Fri, 01 Dec 2023

NEW YORK CITY, New York: To comply with the requirements of the "Made in America" laws, a $7.5 billion federal program meant to accelerate the electric vehicle industry, producers and operators of electric vehicle chargers in the US are preparing for a slowdown in production and distribution.

Tesla, ChargePoin, EVgo and Electrify America are some of the major manufacturers and network operators of EV charging stations.

In February, the White House laid out the requirements of the program, which is are part of President Joe Biden's efforts to build an electric-friendly US highway system by 2030.

However, the EV charging industry has been caught unprepared by the implementation of requirements to immediately begin charger assembly at American factories and use locally-made iron or steel cases.

However, company executives and some state officials who will manage the federal funds warn that there is currently a lack of domestic production capacity, especially high-speed chargers, adding that the enforcement of the requirements will slow production and increase costs.

Meanwhile, Aatish Patel, co-founder of XCharge North America, which imports chargers from its factory in China, said, "Everyone was hoping that there would be a waiver on the Buy America and Made in America. That throws a wrench in a lot of people's plans," as quoted by Reuters.
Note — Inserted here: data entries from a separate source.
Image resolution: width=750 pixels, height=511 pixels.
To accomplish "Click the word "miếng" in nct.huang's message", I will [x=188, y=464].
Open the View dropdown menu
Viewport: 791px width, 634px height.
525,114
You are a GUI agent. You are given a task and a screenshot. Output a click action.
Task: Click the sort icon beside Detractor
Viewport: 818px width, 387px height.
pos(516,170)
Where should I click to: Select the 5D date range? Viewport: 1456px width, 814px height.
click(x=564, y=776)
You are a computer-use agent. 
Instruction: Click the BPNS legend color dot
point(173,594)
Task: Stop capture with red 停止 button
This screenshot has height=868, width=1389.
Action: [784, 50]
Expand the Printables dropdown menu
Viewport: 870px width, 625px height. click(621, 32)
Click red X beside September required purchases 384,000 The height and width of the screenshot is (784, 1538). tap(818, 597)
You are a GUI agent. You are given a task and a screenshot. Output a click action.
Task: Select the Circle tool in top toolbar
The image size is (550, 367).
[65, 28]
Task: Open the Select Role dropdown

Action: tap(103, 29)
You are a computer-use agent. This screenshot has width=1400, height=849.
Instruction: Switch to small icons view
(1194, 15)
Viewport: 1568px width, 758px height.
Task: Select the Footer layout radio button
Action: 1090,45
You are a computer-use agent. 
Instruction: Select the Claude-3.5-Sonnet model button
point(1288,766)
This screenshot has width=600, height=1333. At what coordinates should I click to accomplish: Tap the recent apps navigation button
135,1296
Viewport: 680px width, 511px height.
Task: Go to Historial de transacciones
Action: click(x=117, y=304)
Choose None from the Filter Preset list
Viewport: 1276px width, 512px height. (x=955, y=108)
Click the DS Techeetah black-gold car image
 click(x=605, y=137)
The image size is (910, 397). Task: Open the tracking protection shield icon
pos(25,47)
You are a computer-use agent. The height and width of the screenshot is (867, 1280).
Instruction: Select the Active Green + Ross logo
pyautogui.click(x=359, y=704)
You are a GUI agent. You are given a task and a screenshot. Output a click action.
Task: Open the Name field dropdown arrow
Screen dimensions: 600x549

Some two-thirds of the federal funding will be allocated to states, and the rest to cities, counties and Native American tribes.

Additionally, the initial $1.25 billion round of Biden's funding will be allocated to highway fast chargers, with later rounds covering slower chargers.

According to EVgo, which operates more than 850 fast-charging locations, there is a process to individually request for a deferral of the "Made in America" rules, but it is unsure if this will be allowed by the government.

Meanwhile, Jonathan Levy, EVgo Chief Commercial Officer, said there is a risk that 2023 projects could wait while the supply chain catches up, though it is difficult to plan for the future.

"You have this uncertainty. Am I going to get that waiver? Do I need to hold off? What does it look like?" he said, according to Reuters.